"Where in the Constitution is separation of church and state?" an incredulous O'Donnell asks her Democratic opponent, Chris Coons. The audience is heard laughing in the background. "Let me just clarify, you're telling me that the separation of church and state is found in the First Amendment?"O'Donnell is, of course, correct; the First Amendment does not say "separation of church and state."
"Government shall make no establishment of religion," Coons responds.
"That's in the First Amendment," O'Donnell says.
She's weaker on the later amendments however:
Later, O'Donnell was asked if she would support repealing the 14th, 16th and 17th amendments. She knew the 17th Amendment, but could not remember the others. "I'm sorry, I didn't bring my Constitution with me… Fortunately, senators don't have to memorize the Constitution. Remind me of what the other ones are."It's good she knew the 17th, since it's why she has even a snowball's chance in hell of becoming a U.S. senator.
The AP story gives some amusing commentary:
Her comments, in a debate aired on radio station WDEL, generated a buzz in the audience.Political scientists don't have to memorize the Constitution either, I gather.
"You actually audibly heard the crowd gasp," Widener University political scientist Wesley Leckrone said after the debate, adding that it raised questions about O'Donnell's grasp of the Constitution.
This will be all over the conservative blogs as a "gotcha." Rightly so, I'm afraid.
... The Supreme Court has held that the First Amendment's Establishment Clause does amount to "a separation of church and state." Cutter v.
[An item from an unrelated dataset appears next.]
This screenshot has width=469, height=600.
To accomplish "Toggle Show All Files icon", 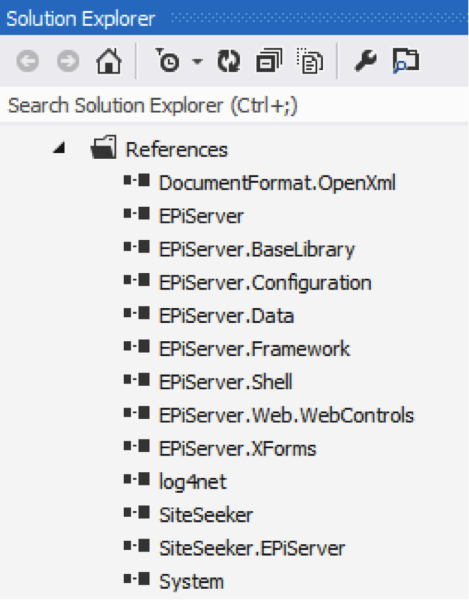I will pyautogui.click(x=309, y=60).
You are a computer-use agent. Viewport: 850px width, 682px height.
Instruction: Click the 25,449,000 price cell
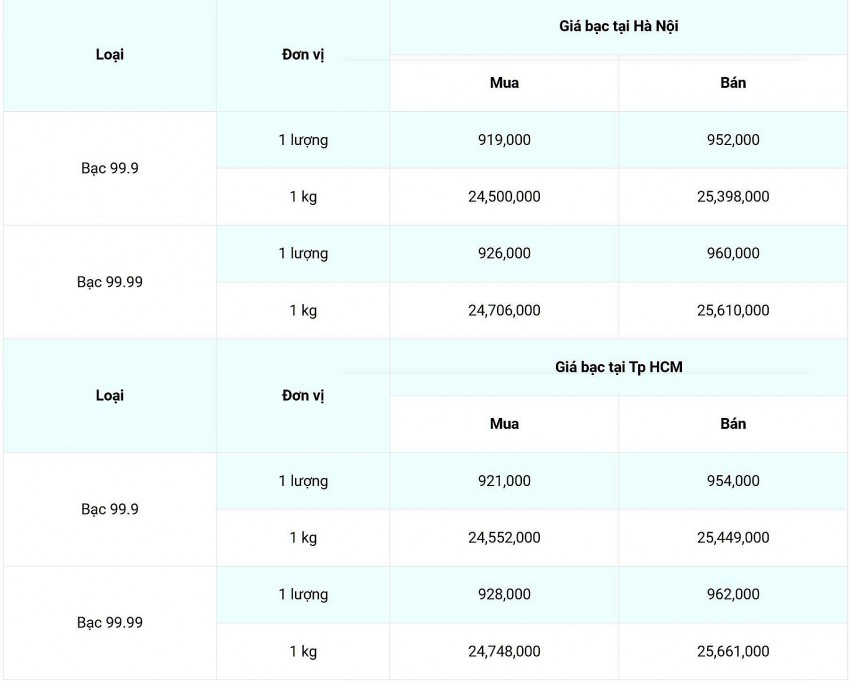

Wilkinson, 544 U.S. 709, 719 (2005) (Ginsburg, J.). Justice Thomas's concurrence in that case disagrees:
Congress need not observe strict separation between church and state, or steer clear of the subject of religion. It need only refrain from making laws “respecting an establishment of religion”; it must not interfere with a state establishment of religion.So O'Donnell should not be any more, or less, shocking than Clarence Thomas.